- [Task details]: Copy out the note on the May 1986 cassette of Khalifa ould Eide and Dimi mint Abba word for word, in full.

Khalifa ould Eide & Dimi mint Abba, Lebyadh & Lebteyt, May 1986
On the A side of the cassette, listen to Dimi's performance starting at 21:40! When Khalifa takes over again at the 30 minute mark you can hear Dimi encouraging him, responding to his vocal lines with expressions of enthusiasm (at the 30:36 mark she says, 'that was dangerous'). On the B side, there is a terrific guitar and ardin groove at the 13 minute mark. An hour into the performance Dimi starts to really throw it down, her performance starting at the 16:15 mark on side B and her final feature, starting at 36:30, are prime examples of how great Dimi was.

- [Dataset]:
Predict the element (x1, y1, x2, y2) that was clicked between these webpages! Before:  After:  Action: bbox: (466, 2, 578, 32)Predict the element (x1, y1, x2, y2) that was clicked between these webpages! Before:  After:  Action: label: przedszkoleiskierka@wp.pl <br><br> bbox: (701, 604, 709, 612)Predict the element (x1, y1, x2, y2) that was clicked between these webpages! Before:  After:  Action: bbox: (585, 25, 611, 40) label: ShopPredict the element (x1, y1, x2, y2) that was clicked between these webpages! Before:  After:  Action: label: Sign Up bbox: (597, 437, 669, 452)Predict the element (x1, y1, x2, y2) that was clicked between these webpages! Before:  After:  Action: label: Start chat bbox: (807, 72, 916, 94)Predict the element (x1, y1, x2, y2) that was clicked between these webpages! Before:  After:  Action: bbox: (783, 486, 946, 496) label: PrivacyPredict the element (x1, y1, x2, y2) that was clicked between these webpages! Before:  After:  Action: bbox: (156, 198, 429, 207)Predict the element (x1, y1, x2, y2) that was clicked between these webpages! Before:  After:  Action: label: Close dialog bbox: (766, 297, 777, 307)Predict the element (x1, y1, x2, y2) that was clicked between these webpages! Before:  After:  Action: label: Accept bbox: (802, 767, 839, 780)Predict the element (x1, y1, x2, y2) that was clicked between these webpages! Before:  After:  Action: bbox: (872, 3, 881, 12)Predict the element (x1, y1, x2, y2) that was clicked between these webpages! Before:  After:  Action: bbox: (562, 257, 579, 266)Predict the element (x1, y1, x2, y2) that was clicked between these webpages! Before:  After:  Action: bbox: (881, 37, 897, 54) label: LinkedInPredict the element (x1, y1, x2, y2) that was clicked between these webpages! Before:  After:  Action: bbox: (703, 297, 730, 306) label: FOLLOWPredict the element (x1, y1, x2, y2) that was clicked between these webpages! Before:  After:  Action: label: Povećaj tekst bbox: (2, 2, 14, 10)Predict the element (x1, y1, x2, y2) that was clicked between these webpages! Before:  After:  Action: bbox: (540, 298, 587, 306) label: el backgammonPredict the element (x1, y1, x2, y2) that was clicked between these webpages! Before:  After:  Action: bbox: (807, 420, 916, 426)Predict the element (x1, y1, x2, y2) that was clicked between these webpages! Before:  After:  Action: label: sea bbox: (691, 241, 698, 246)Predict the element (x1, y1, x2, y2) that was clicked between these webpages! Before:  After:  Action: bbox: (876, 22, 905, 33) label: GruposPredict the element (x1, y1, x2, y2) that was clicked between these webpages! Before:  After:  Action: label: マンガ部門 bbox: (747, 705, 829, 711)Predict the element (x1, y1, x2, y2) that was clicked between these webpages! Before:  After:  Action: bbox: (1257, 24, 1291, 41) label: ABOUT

- [Response to this task]:
Khalifa ould Eide & Dimi mint Abba, Lebyadh & Lebteyt, May 1986
On the A side of the cassette, listen to Dimi's performance starting at 21:40! When Khalifa takes over again at the 30 minute mark you can hear Dimi encouraging him, responding to his vocal lines with expressions of enthusiasm (at the 30:36 mark she says, 'that was dangerous'). On the B side, there is a terrific guitar and ardin groove at the 13 minute mark. An hour into the performance Dimi starts to really throw it down, her performance starting at the 16:15 mark on side B and her final feature, starting at 36:30, are prime examples of how great Dimi was.